For digital, your trying to reverse engineer a bus, so do you spend a day building something to playback a protocol message at an exact moment, or load the pattern into a AWG and use its trigger input, and have it respond in nanoseconds, Equally, how does the device behave if I slow things down or speed it up, what if I slice out the dead time, so its 100% protocol load, what amplitudes are valid, and the best one, what unspeakable bugs appear after 24 hours of noise in the correct frequency and amplitude range, I've used mine for playback attacks on some fun things, (send a small set of messages back and poke at what changes each time)
Equally with multiple outputs, its easy to quickly roll your own PSK / ASK / FSK etc encoding, some can even use the trigger to switch this internally, so again, instead of needing to program up for it, just feeding a TTL converter to its input trigger gives you a way to generate a silly amount of protocols.
Wimberleytech:
--- Quote ---...
What you get for around EUR 60 is amazing, but in this price range it's got some limits.

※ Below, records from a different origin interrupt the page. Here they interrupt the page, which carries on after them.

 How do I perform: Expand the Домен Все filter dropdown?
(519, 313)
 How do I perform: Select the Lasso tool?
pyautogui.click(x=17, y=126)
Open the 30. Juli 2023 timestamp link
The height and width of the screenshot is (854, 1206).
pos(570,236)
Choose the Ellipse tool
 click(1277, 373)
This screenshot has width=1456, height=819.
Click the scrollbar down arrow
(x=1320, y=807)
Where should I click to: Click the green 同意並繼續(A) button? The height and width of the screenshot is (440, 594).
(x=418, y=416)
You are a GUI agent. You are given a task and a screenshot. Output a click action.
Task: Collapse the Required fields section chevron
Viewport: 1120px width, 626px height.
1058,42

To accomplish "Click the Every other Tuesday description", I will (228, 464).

The power supply adapter is garbage. Throw it away and use a decent adapter, or put a simple block transformer + LM7805 in the thing itself. Plenty of room.
On low amplitude it gets a bit noisy. The signal is generated by a 12-bit ladder DAC on the output of an FPGA.
...
--- End quote ---
You have damn near convinced me that I should have one on my bench!!
bd139:
I use my function generator all the time. 90% of what I do is playing with signal processing of some sort in the audio and RF frequency domains.
Without a wide range signal source it's a total pain in the arse doing a whole class of testing. Even fixing basic things tends to require a signal source.
Currently have an HP 33120A AWG but have had a couple of analogue ones and a Rigol one before that.